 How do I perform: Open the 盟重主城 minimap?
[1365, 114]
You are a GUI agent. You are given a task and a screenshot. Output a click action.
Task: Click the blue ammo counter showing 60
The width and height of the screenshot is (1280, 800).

# # # #

Copy the lines above verbatim, preserving every character, space, and line break.

 How do I perform: Open the 盟重主城 minimap?
[1365, 114]
You are a GUI agent. You are given a task and a screenshot. Output a click action.
Task: Click the blue ammo counter showing 60
The width and height of the screenshot is (1280, 800).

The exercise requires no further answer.